Спор разрастался. Впрочем, в споре предполагается участие двух сторон. Здесь же с какого-то момента вторая сторона смолкла и только принимала на себя удары. Удары резкие, порой безжалостные, из тех, что называют ударом ниже пояса.
Спор выдохся также внезапно, как возник.
– Еще кто-нибудь хочет сказать? – спросила Волчек, закурив, наконец, сигарету, которую с полчаса держала в руках, забыв зажечь.
Актеры молчали.
– Устроим перерыв на 15 минут, после перерыва будем работать, – сказала тихо Галина.
Но после перерыва никакой работы не было. Наглотавшись валидола и не переставая курить – одну сигарету за другой, – Волчек ходила меж зачехленных рядов безмолвного зала, садилась, вставала и снова ходила. Потом попросила Марию Федоровну сообщить актерам, что о дне следующей репетиции им будет объявлено позже…
Послесловие к другой пьесе
Премьера «Спешите делать добро», состоявшаяся спустя два месяца, прошла с успехом. Зрители долго вызывали актеров и режиссера, в театре царил праздник.
Но это был иной спектакль. Очень хороший, но иной. Не тот, который замышлялся в другой пьесе режиссера. К тому актеры оказались неподготовленными. Это был компромиссный вариант, вобравший многое из прежней другой пьесы, но в основном написанный заново.
Считается, что одно искушается другим. Общий баланс, мол, остается неизменным: «на каждого умного по дураку», а неосущественность первоначального замысла компенсируется отлично сыгранными ролями. О балансе спорить трудно.
И вот еще одна ипостась одиночества режиссера. Как бы талантливо, изобретательно и еще как угодно ни написал он свою другую пьесу – воплотить ее полностью в спектакле никогда не удается. Сыграть самому за всех роли, даже если бы такое было возможно, – еще не означало бы достичь воплощения, адекватного замыслу.

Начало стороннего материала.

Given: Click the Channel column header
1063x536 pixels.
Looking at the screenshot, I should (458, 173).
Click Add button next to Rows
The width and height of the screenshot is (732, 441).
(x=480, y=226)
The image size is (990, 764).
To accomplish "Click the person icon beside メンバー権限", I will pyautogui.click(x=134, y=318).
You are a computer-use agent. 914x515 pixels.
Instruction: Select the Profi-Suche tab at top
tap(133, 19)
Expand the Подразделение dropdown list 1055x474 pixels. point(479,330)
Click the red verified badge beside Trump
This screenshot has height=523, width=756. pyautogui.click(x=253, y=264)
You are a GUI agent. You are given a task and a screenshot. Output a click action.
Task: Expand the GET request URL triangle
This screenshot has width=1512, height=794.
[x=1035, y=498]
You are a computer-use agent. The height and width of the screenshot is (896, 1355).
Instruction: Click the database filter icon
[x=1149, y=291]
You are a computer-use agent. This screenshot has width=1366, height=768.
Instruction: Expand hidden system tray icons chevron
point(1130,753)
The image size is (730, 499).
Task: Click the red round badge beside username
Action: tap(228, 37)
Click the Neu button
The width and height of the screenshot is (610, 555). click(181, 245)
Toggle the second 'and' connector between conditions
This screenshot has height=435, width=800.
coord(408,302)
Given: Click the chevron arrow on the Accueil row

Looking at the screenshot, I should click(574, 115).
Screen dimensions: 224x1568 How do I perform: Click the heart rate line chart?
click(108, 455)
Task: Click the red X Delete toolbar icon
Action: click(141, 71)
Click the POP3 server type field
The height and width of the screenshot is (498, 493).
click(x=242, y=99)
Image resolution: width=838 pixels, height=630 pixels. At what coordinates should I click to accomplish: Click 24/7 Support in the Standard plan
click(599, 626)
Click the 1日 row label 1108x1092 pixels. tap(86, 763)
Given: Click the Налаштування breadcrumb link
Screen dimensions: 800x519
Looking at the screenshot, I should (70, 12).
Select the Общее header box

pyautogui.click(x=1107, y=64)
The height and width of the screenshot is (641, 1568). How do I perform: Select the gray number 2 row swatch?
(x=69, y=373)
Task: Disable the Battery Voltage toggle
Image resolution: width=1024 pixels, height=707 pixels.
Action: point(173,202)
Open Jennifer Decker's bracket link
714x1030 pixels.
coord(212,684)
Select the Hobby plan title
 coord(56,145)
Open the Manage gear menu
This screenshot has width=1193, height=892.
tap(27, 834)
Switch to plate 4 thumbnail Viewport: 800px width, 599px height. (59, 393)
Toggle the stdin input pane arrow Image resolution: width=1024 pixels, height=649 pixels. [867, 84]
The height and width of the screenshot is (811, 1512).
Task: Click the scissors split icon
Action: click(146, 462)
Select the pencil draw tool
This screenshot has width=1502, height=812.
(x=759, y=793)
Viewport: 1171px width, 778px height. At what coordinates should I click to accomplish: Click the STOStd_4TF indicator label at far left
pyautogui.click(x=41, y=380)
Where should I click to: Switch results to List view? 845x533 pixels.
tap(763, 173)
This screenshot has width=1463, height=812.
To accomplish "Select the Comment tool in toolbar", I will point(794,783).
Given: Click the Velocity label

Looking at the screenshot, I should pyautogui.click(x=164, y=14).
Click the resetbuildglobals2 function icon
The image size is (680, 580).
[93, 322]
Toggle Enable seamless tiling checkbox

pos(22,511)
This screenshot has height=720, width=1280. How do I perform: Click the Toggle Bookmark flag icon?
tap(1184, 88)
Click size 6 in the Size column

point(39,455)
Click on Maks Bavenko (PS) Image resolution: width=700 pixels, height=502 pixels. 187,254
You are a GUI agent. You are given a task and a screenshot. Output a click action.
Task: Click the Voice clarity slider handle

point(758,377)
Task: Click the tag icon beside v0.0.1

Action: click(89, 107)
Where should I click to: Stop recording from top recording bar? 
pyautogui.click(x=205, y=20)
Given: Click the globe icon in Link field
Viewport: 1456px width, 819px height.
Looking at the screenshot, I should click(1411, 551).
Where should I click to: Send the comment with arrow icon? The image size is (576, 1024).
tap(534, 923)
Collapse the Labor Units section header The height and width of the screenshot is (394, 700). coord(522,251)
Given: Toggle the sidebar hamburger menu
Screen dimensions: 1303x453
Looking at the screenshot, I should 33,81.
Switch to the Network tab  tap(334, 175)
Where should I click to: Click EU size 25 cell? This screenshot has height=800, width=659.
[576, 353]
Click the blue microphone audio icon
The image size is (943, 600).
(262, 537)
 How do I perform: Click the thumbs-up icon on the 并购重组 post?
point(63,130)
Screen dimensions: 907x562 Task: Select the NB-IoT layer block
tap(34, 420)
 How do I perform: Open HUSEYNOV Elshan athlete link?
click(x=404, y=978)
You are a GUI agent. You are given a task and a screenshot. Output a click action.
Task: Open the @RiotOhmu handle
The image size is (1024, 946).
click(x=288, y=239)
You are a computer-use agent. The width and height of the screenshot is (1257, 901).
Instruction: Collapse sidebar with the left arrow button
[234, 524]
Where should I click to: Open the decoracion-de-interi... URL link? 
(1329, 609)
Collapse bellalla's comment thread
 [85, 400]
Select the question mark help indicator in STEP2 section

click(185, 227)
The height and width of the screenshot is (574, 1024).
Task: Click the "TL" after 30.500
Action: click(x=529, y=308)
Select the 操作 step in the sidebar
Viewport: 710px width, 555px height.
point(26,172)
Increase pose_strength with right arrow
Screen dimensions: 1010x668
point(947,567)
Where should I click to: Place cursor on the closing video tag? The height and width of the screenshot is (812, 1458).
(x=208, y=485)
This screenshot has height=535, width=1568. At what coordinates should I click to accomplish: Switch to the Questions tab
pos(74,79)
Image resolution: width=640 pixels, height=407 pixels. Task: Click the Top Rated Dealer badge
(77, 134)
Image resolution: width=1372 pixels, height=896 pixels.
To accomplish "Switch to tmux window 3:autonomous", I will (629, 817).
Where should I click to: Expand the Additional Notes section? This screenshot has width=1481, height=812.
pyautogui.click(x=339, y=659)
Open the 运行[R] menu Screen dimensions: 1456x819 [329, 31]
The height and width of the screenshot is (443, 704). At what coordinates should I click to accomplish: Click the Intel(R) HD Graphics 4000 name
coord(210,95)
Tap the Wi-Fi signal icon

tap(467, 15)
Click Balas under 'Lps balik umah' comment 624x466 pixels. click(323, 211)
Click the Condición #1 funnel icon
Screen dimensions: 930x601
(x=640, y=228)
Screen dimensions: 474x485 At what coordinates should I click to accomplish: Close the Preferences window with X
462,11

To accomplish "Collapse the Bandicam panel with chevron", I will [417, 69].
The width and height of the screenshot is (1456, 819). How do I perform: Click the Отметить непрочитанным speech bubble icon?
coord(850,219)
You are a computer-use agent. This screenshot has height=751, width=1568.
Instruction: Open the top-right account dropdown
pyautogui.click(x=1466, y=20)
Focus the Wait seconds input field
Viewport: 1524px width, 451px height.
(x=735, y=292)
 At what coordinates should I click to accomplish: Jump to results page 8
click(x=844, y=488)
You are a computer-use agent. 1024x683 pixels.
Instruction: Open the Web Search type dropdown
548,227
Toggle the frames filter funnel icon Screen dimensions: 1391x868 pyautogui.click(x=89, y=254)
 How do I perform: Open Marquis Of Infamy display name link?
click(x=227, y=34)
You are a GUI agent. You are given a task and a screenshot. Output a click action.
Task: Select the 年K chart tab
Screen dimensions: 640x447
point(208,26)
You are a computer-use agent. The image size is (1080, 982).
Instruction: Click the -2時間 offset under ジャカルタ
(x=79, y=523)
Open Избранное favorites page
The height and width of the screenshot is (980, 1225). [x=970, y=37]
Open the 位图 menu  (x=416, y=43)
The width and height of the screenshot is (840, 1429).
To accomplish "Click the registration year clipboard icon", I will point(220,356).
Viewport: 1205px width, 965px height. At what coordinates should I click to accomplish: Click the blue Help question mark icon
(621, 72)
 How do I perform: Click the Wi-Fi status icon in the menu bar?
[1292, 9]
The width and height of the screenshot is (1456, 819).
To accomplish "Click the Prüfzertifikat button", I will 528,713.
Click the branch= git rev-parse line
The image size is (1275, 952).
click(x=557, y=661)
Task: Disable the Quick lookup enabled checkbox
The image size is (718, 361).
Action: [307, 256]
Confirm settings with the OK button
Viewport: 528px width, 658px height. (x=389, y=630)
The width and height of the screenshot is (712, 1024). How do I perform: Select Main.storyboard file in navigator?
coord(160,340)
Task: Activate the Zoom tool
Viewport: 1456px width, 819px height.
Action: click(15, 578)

Ситуация здесь, сходная с писательской, той погоней за словом, «единственным самым». Режиссеру труднее: актеры не словарь, сопротивление их автору «второй пьесы» диктуется актерской индивидуальностью, оно неизбежно. Режиссер, отдавая свой замысел актерам, в какой-то момент сделать уже ничего не может и остается один, со своими муками, своим осознанием разрыва меж задуманным и осуществленным.
И еще несколько слов о другой пьесе. Недосказанность, недописанность ее – особенность почерка режиссера. Не точка, а многоточие финалов спектаклей Волчек проистекает отсюда. Боясь наглухо замкнутых конструкций, Волчек оставляет зрителю возможность для осмысления, домысливания увиденного и услышанного.